Work item A: Please rewrite the paragraph of the bootstrap validation text beginning "In the bootstrap method, a prediction model" as a short bulleted list that keeps its main facts.
Work item B: Translate this sentence from the bootstrap validation text into Spanish: "The samples that are not included in a bootstrap sample are called “out-of-bag” samples."
Work item C: Extend the bootstrap validation text onward from its final sentence.
Quoted passage below:
Bootstrap Validation.
The bootstrap method is a resampling technique often used to estimate
statistics on a population as well as validate a model by sampling a
dataset with replacement. The bootstrap method allows us to use a
computer to mimic the process of obtaining new data sets so that the
variability of the estimates can be assessed without creating additional
samples. Instead of repeatedly obtaining independent data set from the
population, which is often not realistic, in bootstrapping, distinct
data sets are obtained by repeatedly doing sampling from the original
data set with replacement. The idea behind bootstrapping is the original
observed data will take the place of the population of interest, and
each bootstrap sample will represent a sample from that population.
Bootstrap samples are of the same size as the original sample and drawn
randomly with replacement from the original sample. In a with
replacement sampling, after a data point (observation) is selected for
the subsample, it is still available for further selection. As a result,
some observations represented multiple times in the bootstrap sample
while others may not be selected at all. Because of such overlaps with
original data, on average almost two-thirds of the original data points
appear in each bootstrap sample4. The samples that are
not included in a bootstrap sample are called “out-of-bag” samples.
When performing the bootstrap, two things must be specified: the size of
the sample and the number of repetitions of the procedure to perform. A
common practice is to use a sample size that is equivalent to the
original data set and a large number of repetitions (50-200) to get a
stable performance2, 4.
In the bootstrap method, a prediction model is developed in each
bootstrap sample and measures of predictive ability such as C-statistic
are estimated in each bootstrap sample. Then these models from bootstrap
data are applied to the original dataset to evaluate the model and
estimate the predictive measure (C-statistic) of these bootstrap models
in the original data. The difference in performance in the predictive
measure indicates optimism, which is estimated by averaging out all the
differences in predictive measures. Finally, this estimate of optimism
is subtracted from the performance of the original prediction model
developed in the original data to get an optimism-adjusted measure of
the predictive ability of the model2.
End of Quoted passage.
Dataset below:
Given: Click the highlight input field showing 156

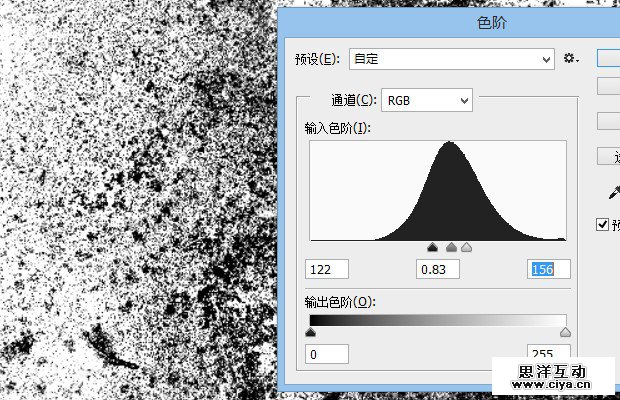Looking at the screenshot, I should pos(548,269).
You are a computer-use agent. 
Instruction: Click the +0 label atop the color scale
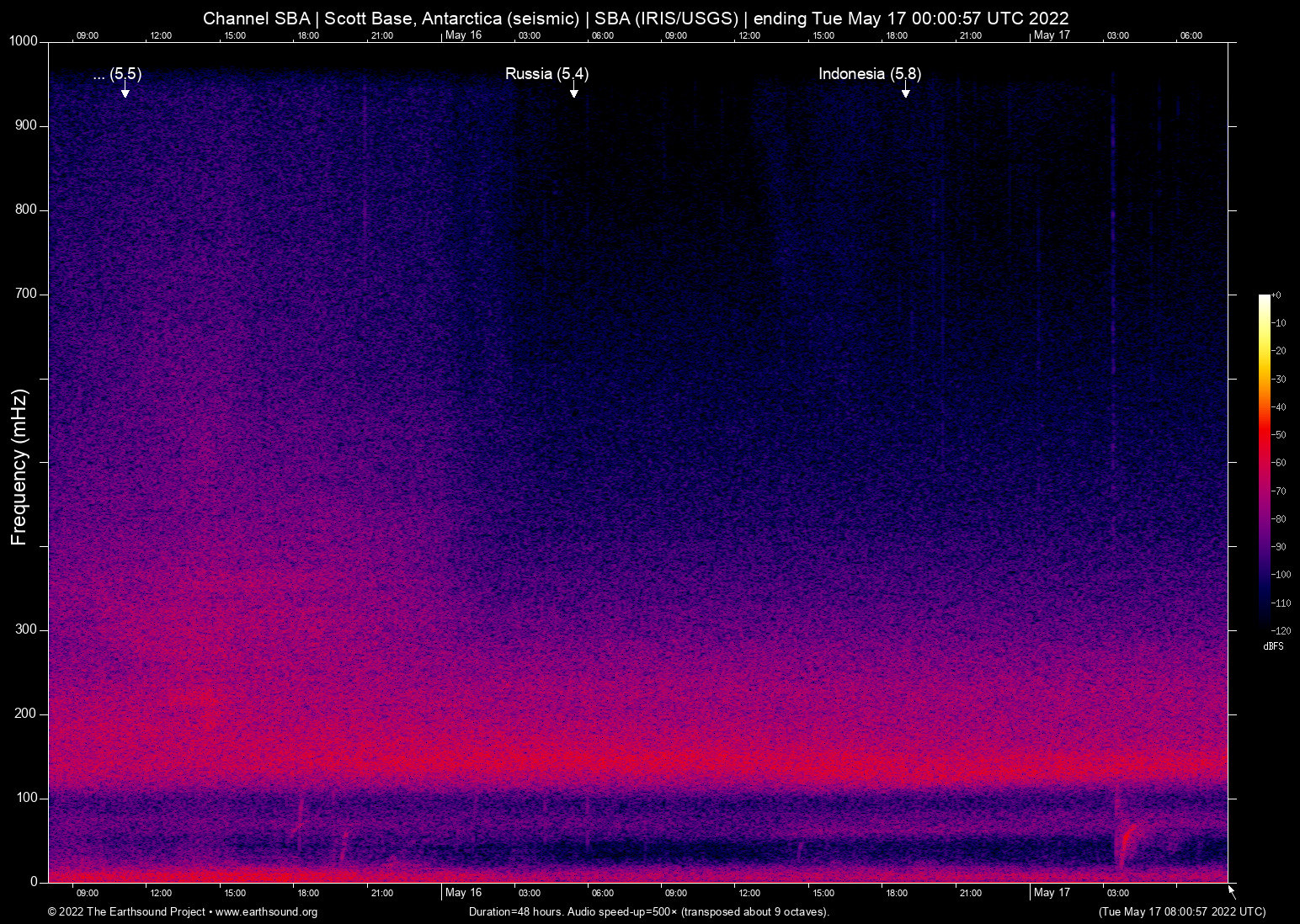1276,295

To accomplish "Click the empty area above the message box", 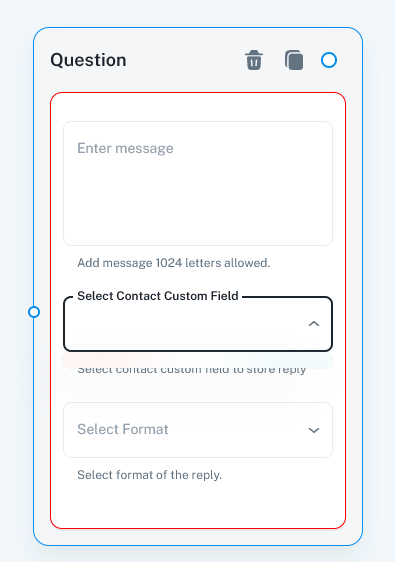I will (198, 108).
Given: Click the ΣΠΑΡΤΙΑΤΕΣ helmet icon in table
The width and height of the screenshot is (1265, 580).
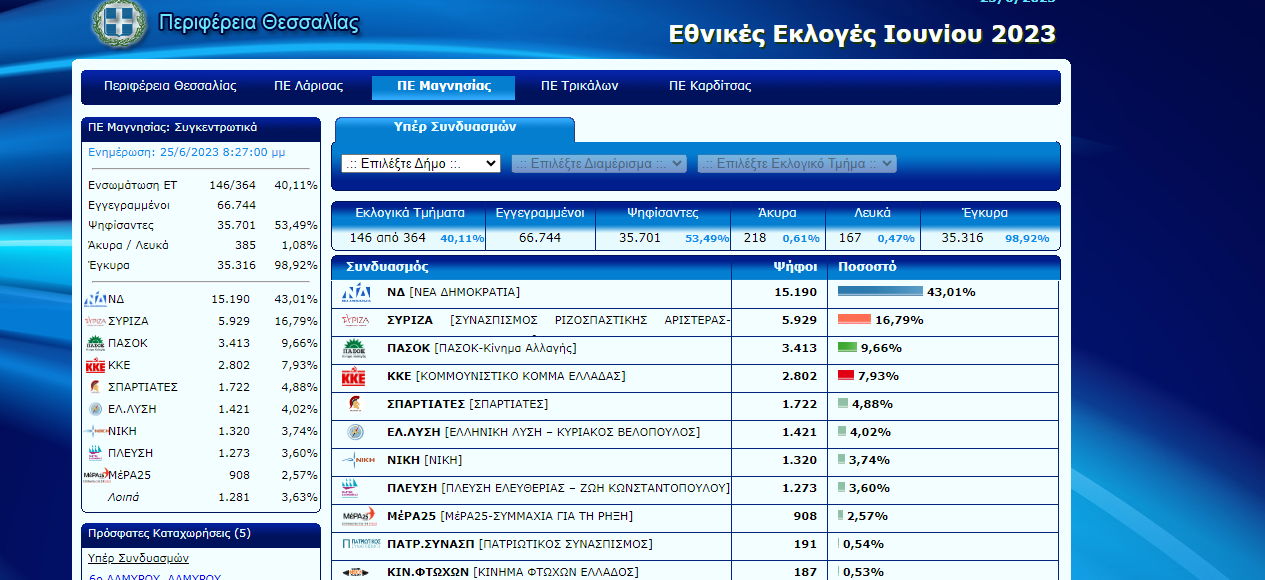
End of Dataset.
Written reply A:
- A prediction model is developed in each bootstrap sample, and its predictive ability (such as the C-statistic) is estimated in that sample.
- Each bootstrap model is then applied to the original dataset to estimate its predictive measure there.
- The difference in the predictive measure indicates optimism. Averaging all these differences gives the estimate of optimism.
- Subtracting this estimate from the performance of the original model in the original data gives an optimism-adjusted measure of the model's predictive ability.

Written reply B: Las muestras que no se incluyen en una muestra bootstrap se denominan muestras “fuera de bolsa”.

Written reply C:
Bootstrap samples have significant overlap with the original data
(roughly two-third) which causes the method to underestimate the true
estimate. This is considered a disadvantage of this method. However,
this issue can be solved by performing prediction on only those
observations that were not selected by the bootstrap and estimating
model performance. Bootstrapping is more complex to analyze and
interpret due to the methods used and the amount of computation
required. However, this method provides stable results (less variance)
than other methods with a large number of repetitions.
It is very obvious that each of the internal model validation techniques
has advantages and disadvantages and no one method is uniformly better
than another4. Researchers have a different opinion on
choosing the appropriate method for internal model validation. Several
factors such as sample size, finding the best indicators of a model’s
performance and choosing between models were asked to consider before
making the choice4.
The above-mentioned procedures for model validation pertain to internal
validation, which does not examine the generalizability of the model. To
ensure generalizability, it is necessary to use new data not used in the
development process, collected from an appropriate (representative)
patient population but using a different set of data.